-- Set problem --
Render the lines from the one containing "Open the Penhaligon's" through the one containing "The height and width of the screenshot is (441, 622).", inclusive, as a two-column CSV with columns input and output. Put each field in double quotes and replace any line breaks with spaces.

----- Dataset

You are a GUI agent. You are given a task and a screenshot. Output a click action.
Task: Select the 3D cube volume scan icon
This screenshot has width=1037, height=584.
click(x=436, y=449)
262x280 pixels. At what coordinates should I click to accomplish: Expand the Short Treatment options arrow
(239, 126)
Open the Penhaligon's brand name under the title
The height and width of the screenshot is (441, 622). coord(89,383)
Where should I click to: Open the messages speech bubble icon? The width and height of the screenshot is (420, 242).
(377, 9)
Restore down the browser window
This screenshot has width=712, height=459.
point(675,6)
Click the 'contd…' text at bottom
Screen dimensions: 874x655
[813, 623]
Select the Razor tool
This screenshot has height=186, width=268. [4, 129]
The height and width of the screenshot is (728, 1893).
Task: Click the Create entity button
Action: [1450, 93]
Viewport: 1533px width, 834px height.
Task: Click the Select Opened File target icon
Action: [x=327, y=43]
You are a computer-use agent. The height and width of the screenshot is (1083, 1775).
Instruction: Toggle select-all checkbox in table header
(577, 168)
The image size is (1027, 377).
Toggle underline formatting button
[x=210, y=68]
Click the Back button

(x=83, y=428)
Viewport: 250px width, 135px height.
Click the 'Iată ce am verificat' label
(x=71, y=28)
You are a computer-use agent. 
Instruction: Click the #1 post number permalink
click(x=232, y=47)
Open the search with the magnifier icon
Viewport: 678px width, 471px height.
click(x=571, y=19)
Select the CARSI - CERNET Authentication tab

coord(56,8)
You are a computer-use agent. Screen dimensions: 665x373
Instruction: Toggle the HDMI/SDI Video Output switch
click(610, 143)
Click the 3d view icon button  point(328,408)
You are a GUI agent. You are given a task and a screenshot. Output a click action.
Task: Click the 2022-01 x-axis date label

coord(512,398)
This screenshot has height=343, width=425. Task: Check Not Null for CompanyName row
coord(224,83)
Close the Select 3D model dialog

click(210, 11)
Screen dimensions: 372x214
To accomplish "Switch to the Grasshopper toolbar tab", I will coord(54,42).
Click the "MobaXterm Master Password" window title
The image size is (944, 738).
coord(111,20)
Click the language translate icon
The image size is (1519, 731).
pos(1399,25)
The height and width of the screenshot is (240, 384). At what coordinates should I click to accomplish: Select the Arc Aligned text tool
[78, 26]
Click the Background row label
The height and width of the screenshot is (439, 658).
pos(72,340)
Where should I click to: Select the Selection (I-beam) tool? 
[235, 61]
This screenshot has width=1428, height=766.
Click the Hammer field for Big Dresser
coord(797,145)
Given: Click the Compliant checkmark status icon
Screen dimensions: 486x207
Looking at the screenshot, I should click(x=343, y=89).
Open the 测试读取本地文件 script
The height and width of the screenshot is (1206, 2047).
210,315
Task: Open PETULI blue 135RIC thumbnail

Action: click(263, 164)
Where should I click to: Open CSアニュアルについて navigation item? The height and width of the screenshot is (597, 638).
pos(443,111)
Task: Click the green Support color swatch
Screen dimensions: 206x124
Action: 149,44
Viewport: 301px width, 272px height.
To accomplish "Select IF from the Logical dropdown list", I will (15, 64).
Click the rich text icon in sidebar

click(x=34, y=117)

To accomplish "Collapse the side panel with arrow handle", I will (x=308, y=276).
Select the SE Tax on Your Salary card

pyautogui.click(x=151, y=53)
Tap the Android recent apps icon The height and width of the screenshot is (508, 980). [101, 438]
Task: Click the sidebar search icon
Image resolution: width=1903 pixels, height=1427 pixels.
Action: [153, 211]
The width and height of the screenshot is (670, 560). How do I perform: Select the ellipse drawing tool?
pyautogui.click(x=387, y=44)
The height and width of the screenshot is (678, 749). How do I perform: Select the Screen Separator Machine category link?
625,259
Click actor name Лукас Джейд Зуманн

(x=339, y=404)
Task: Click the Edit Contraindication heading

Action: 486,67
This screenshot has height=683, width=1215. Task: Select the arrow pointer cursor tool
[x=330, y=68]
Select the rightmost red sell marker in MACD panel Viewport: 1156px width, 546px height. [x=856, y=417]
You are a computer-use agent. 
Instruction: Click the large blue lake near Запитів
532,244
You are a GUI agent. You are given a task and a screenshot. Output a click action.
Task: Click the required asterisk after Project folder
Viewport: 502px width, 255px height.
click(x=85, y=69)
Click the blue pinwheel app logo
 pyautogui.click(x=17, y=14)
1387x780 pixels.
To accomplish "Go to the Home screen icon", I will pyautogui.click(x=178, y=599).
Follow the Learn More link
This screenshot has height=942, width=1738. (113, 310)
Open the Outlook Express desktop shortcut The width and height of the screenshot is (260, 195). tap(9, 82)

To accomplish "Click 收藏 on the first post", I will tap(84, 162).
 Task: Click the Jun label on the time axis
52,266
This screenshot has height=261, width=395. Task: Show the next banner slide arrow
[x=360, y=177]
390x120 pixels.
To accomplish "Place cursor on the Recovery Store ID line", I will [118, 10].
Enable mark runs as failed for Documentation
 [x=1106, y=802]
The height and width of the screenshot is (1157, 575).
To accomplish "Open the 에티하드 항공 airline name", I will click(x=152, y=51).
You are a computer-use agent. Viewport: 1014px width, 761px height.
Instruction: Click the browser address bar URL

----------

-- Output of the task --
input,output
"Open the Penhaligon's brand name under the title","The height and width of the screenshot is (441, 622). coord(89,383)"